With the end of the 2000 presidential election now in sight, both Vice President Al Gore and Texas Governor George W. Bush have to exercise caution about how they present themselves to the American public. Much as is true in an actual political campaign, the candidates must think about how they want to be seen.

In Gore's case, the vice president needs to be careful that he does not appear overly litigious or unable to accept a losing verdict. The burden on the losing candidate is to maintain the legitimacy of the electoral process, not to say or do things that undermine the winner, and make sure that the public is encouraged to respect the election outcome. Right now, Gore is dangerously close to dragging the legal contests out too long and in refusing to concede the election. By playing to his Democratic base, the vice president risks undermining the basic legitimacy of previous election rulings and court decisions.
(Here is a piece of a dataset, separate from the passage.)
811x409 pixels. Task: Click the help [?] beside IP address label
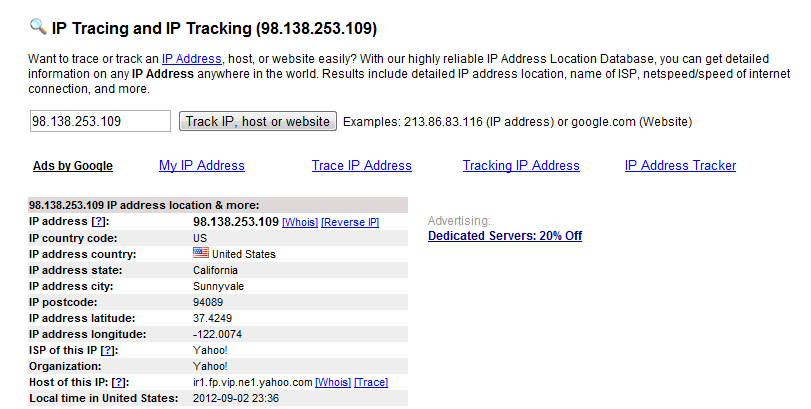click(98, 222)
For his part, Bush needs to move aggressively into his likely presidential transition. More than one-third of the time typically available between Election and Inauguration Day has been lost. Staff appointments need to be made with successful efforts to include Democrats in the new Cabinet. Bush needs to recognize that he has to make meaningful olive branches to opponents and that his current political base is tenuous in terms of governing the country. Unless he recognizes the extraordinary nature of the election aftermath and deals effectively with the cynicism, mistrust, and bitterness that exists among substantial parts of the American public, he will not have the support necessary for presidential leadership.